# Building a Data Validation Workflow with Great_Expecations

Prerequisites:
* Installed great_expectations (>=0.13.12)
* Set up the working depolyment of great_expectations by running the CLI command "great_expetations -v3-api init" 
* Set up the datasource by running the CLI command "great_expetations -v3-api datasource new"

In [1]:
import great_expectations as ge
import pandas as pd
from pandas_profiling import ProfileReport
from pandas_profiling.utils.cache import cache_file

## 1. Loading data

In [2]:
file_name = cache_file(
    "titanic.csv",
    "https://raw.githubusercontent.com/datasciencedojo/datasets/master/titanic.csv")
df = pd.read_csv(file_name)

## 2. Profiling data with pandas-profiler

In [3]:
profile = ProfileReport(df, title="Pandas Profiling Report", explorative=True)

## 3. Data Validation

### 3.1 Building the data_context

In [4]:
data_context = ge.data_context.DataContext() #ge.data_context.DataContext(context_root_dir="my_ge_root_directory/")
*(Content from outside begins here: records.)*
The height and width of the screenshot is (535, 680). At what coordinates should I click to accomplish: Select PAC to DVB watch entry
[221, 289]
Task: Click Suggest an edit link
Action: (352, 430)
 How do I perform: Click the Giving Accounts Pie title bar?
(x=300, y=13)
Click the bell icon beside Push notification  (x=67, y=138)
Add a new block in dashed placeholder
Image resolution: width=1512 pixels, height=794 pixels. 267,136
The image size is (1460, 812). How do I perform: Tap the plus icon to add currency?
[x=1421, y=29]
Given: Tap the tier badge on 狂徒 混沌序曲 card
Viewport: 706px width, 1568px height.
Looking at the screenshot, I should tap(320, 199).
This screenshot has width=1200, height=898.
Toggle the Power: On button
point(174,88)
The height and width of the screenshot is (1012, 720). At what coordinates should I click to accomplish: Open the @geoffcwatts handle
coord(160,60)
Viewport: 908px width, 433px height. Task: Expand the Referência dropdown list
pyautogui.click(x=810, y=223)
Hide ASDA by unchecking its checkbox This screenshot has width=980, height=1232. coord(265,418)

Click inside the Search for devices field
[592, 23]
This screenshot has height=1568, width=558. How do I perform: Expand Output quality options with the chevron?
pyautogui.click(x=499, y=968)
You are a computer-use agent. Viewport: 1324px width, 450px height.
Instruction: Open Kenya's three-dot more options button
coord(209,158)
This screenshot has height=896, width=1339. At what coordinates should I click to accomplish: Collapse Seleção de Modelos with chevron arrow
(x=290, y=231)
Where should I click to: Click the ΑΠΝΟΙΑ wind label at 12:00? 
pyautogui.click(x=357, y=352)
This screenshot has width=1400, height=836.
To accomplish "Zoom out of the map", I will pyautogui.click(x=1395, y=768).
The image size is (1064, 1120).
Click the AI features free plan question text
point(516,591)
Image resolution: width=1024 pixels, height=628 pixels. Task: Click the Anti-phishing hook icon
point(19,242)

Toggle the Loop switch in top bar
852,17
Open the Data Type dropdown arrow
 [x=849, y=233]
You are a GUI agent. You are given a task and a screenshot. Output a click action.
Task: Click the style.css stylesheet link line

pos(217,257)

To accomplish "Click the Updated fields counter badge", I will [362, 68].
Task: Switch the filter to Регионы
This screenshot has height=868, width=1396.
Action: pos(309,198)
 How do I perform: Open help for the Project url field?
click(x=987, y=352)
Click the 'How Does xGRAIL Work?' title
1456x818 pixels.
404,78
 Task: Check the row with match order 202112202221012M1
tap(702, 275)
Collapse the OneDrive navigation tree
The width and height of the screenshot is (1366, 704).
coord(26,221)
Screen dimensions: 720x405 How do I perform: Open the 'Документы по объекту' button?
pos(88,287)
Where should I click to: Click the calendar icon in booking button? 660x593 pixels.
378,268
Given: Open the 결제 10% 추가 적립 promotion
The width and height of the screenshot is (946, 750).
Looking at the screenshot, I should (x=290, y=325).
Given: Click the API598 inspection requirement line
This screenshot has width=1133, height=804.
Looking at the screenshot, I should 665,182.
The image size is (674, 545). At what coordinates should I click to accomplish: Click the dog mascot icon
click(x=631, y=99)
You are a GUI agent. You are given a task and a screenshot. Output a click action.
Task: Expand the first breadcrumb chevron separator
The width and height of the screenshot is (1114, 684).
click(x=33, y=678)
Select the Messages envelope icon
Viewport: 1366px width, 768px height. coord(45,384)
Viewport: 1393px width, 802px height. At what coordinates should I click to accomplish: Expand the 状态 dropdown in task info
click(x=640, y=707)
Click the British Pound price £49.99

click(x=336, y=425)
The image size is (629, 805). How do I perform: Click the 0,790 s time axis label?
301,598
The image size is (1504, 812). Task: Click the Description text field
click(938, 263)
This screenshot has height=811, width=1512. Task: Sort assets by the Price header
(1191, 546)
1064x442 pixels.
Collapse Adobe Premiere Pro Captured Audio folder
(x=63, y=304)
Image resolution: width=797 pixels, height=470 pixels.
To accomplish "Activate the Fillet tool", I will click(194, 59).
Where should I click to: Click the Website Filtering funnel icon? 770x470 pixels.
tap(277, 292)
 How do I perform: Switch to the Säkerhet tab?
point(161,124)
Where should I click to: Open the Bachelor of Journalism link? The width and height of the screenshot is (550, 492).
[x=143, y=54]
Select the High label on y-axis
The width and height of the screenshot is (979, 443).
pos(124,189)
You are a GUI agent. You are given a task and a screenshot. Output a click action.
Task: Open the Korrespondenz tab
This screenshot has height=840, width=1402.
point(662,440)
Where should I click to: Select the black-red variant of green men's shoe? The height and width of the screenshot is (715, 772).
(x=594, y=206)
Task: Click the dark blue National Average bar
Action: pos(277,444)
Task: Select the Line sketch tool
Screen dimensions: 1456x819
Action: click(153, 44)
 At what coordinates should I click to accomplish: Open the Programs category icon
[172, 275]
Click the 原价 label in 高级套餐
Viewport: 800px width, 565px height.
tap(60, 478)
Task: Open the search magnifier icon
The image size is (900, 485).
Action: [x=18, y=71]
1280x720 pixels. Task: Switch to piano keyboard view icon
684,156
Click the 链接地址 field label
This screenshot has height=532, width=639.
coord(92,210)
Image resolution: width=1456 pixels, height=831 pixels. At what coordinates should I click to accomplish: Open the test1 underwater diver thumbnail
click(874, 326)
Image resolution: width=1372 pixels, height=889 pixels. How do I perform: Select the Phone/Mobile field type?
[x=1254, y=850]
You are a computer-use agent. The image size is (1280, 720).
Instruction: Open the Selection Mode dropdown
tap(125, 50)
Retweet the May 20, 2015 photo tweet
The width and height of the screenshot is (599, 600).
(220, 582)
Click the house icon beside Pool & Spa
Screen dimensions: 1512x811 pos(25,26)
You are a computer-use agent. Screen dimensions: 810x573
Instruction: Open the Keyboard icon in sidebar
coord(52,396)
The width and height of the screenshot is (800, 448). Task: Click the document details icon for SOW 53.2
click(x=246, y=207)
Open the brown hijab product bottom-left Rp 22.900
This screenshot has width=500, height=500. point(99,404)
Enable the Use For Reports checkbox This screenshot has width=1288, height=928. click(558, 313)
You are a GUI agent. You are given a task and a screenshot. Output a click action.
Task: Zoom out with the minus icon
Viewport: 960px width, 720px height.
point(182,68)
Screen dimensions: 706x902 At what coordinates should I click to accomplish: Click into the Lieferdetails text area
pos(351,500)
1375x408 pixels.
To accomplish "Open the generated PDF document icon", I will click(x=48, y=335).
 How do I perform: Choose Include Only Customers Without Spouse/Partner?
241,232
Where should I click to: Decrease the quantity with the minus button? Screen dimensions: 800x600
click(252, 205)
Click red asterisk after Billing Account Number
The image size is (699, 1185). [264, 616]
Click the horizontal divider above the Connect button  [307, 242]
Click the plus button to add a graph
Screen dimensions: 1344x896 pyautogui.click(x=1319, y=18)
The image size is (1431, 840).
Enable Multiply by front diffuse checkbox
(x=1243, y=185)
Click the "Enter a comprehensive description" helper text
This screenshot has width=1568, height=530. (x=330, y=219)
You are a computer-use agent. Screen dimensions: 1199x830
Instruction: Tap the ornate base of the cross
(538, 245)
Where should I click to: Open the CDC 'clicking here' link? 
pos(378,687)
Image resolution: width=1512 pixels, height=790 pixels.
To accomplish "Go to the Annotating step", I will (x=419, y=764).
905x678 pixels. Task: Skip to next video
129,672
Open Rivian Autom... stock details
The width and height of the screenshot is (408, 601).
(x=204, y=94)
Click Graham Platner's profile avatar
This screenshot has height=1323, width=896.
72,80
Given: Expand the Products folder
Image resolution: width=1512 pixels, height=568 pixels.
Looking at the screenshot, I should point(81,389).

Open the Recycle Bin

### 3.2. Generating the suite for validation from profiler report

In [5]:
suite = profile.to_expectation_suite(
    suite_name="titanic_expectations",
    data_context=data_context,
    save_suite=False,
    run_validation=False,
    build_data_docs=False,
)

Summarize dataset:   0%|          | 0/25 [00:00<?, ?it/s]

In [6]:
data_context.save_expectation_suite(suite)

### 3.3 Starting data validation

The following cell is used in legacy version when the action_list_operator needs to be defined in the great_expectations.yaml 

#### Creating a new checkpoint in CLI
> great_expectations --v3-api checkpoint new titanic_checkpoint

In [7]:
batch = ge.dataset.PandasDataset(df, expectation_suite=suite)
results = data_context.run_checkpoint(
    checkpoint_name="titanic_checkpoint"
)
validation_result_identifier = results.list_validation_result_identifiers()[0]

Calculating Metrics:   0%|          | 0/64 [00:00<?, ?it/s]

### 3.4 Building and opening data docs

In [8]:
data_context.build_data_docs()

{'local_site': 'file:///Users/yee/Dropbox/Python/ge_tutorials/great_expectations_pdprofiler/great_expectations/uncommitted/data_docs/local_site/index.html'}

In [9]:
data_context.open_data_docs(validation_result_identifier)